Unveiled last November, a rainbow-hued stamp for “1969 / WOODSTOCK / 3 DAYS OF / PEACE AND MUSIC / FOREVER / USA” seemed like a good idea at the time. But the recent cancellation of a 50th anniversary concert August 16-18 that had been beset with problems almost from the start must leave some folks wondering why a stamp is being issued at all.
Shown is the colorful commemorative slated for release this year. The USPS announced the stamp would be issued in conjunction with a 50th anniversary reunion festival in Watkins Glen, New York, that fell through June 11, and then announced on July 4 that it would be issued sometime in August, giving New York City as the locale for the unidentified first day.
On July 8, another USPS Media Advisory revealed the chosen date as Thursday, August 8, at 11 a.m. at the “Play it Loud: Instruments of Rock & Roll” installation at the Metropolitan Museum of Art on Fifth Avenue. Opened in April, the exhibit of 130 instruments is billed as the first major art museum exhibition dedicated to the subject.
The Woodstock Music and Art Fair that took place in Bethel, New York, August 15–18, 1969, was celebrated shortly after its 30th anniversary in 1999 with a 33¢ “Woodstock” stamp in the 1960s Celebrate the Century sheet of 15 (Scott 3188b). It used the same white dove from graphic artist Arnold Skolnick’s iconic 50-year-old promotional poster that now appears on the 2019 stamp art designed by art director Antonio Alcalá.
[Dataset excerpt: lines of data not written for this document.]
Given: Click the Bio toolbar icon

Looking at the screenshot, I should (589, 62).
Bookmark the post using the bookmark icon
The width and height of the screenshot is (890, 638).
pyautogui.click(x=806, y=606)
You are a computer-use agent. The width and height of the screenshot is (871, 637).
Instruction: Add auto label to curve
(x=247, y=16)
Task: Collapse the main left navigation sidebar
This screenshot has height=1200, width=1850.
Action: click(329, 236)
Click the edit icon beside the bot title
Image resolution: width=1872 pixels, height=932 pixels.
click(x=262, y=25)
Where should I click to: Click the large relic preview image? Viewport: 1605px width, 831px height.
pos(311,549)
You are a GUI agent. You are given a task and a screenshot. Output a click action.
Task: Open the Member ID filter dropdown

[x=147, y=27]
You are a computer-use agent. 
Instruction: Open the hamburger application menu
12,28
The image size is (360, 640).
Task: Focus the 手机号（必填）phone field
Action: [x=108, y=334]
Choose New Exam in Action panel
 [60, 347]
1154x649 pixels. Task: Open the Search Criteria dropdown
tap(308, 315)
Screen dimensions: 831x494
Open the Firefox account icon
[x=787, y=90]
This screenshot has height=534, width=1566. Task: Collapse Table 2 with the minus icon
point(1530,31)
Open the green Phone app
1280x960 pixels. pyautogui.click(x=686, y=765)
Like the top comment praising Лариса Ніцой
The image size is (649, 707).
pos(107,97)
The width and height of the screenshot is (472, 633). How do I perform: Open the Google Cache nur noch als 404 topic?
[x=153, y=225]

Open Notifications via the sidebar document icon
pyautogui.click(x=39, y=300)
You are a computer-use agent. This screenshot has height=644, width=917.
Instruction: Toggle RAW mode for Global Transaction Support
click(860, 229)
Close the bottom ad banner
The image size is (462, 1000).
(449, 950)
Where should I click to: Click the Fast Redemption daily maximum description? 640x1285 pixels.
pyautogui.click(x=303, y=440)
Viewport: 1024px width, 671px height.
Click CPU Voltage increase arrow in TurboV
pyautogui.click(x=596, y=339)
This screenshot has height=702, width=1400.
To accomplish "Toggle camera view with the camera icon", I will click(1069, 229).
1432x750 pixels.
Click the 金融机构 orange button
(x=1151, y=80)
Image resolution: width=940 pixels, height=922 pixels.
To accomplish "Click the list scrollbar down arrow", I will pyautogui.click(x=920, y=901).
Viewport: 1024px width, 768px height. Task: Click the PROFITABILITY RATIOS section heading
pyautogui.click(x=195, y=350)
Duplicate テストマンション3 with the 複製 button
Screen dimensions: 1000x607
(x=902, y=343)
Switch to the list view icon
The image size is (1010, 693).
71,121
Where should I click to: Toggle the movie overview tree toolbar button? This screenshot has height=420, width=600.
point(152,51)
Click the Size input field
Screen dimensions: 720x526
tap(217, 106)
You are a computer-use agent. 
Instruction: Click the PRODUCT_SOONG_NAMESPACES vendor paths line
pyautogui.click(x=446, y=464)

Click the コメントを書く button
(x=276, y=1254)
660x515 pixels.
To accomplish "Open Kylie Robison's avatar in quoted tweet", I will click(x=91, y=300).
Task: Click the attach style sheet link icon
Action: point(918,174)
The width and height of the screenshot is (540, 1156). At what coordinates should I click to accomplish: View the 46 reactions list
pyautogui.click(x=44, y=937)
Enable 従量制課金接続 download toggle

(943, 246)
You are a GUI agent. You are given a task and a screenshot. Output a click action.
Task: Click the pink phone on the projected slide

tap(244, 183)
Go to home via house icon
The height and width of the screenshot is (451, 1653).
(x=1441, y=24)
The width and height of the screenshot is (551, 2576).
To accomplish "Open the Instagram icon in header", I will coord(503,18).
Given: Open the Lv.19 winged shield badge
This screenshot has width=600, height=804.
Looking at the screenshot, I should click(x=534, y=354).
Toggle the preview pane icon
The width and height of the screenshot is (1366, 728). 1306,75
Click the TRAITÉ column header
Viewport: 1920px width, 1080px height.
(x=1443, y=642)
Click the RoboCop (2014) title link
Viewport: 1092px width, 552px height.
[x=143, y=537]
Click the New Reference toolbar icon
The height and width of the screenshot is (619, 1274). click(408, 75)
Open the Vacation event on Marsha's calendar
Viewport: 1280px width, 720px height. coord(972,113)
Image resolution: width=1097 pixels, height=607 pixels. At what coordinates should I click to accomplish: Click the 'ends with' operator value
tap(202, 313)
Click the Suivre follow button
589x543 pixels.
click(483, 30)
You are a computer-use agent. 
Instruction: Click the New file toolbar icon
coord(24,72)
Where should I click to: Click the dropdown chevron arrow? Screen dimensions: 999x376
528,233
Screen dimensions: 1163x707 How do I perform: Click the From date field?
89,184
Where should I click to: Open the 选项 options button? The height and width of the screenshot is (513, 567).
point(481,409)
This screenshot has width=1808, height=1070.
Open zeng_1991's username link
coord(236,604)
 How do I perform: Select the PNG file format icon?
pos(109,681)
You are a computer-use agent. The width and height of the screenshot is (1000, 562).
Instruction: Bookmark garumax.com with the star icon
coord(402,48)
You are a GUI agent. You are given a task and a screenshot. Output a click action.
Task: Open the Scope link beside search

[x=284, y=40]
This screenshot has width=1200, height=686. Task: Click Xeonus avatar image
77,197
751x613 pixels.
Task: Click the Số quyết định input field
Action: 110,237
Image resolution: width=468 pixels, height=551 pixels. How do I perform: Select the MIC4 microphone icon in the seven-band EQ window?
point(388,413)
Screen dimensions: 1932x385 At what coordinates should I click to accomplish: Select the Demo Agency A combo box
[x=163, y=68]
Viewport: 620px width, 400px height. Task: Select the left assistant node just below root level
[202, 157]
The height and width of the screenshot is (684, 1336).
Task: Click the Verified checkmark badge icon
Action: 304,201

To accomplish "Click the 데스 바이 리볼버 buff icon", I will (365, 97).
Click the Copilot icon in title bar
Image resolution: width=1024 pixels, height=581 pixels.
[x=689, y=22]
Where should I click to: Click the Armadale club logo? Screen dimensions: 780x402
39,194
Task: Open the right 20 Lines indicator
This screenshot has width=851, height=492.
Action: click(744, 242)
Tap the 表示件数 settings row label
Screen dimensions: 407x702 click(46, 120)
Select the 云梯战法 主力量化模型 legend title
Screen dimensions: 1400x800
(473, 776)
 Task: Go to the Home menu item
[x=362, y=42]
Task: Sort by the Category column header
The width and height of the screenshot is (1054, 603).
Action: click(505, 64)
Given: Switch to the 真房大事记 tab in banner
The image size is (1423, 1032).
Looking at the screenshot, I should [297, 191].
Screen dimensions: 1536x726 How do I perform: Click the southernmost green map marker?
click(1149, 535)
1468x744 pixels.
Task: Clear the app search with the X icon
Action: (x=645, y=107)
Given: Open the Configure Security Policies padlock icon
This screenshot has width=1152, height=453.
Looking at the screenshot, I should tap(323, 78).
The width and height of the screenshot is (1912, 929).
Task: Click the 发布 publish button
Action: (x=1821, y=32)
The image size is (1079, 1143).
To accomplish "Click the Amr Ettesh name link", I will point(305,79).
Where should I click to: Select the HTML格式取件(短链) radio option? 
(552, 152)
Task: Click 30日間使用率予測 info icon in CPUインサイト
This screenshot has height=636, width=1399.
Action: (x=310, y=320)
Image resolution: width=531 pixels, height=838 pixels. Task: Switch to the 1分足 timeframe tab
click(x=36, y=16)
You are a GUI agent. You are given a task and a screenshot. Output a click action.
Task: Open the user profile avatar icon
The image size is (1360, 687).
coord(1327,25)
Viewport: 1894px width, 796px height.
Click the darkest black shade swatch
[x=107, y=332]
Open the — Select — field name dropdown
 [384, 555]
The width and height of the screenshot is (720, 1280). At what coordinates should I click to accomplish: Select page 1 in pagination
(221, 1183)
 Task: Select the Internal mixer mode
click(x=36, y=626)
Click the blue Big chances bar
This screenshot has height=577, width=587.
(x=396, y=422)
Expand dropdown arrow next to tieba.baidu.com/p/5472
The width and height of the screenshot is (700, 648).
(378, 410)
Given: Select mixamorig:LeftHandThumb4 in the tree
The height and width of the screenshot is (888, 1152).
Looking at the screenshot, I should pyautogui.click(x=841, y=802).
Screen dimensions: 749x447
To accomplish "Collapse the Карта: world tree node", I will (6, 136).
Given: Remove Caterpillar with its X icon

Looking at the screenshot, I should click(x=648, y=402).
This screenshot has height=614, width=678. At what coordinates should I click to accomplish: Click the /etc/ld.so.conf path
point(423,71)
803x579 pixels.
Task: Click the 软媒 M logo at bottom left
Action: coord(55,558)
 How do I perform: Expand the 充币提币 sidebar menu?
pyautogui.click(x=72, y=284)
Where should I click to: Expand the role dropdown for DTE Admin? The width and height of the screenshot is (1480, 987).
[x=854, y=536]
This 33¢ Celebrate the Century 1960s stamp also used imagery from a popular Woodstock poster to commemorate the epic concert that drew 400,000 people to rural New York State.
The significance of the event in the history of modern music was sealed by superb sets from many of its 32 acts, memorialized both in recordings and an Academy Award-winning 1970 documentary film of the same name as the festival.
But while it is described by the USPS as “the most famous rock festival in history and an expression of the youth counterculture of the 1960s,” the truth is that the most widely publicized images from the four-day event were of its 400,000 young attendees, many of them bare-chested and stoned, making the best of a sea of mud. Added to the National Register of Historic Places in 2017, even the Woodstock Monument had to borrow from Skolnick’s poster to convey a memorably positive image.
This monument marks the site of the original 1969 Woodstock Music and Arts Festival site in Bethel, New York, now listed on the National Register of Historic Places. Photo courtesy of Marc Holstein, licensed under Creative Commons Attribution-Share Alike 4.0 International.
The Forever stamp will always be valued at the first-class rate, currently 55¢. Customers have until December 6 to obtain the first-day-of issue postmark by mail. They may purchase new stamps at their post office or at usps.com/shop. They must affix the stamps to envelopes of their choice, address the envelopes (to themselves or others), and place them in a larger envelope addressed to:
FDOI — Woodstock Stamp
USPS Stamp Fulfillment Services
8300 NE Underground Drive, Suite 300
Kansas City, MO 64144-9900
After applying the first-day-of-issue postmark, the Postal Service will return the envelopes through the mail. There is no charge for the postmark up to a quantity of 50, but there is a 5¢ charge for each additional postmark over 50.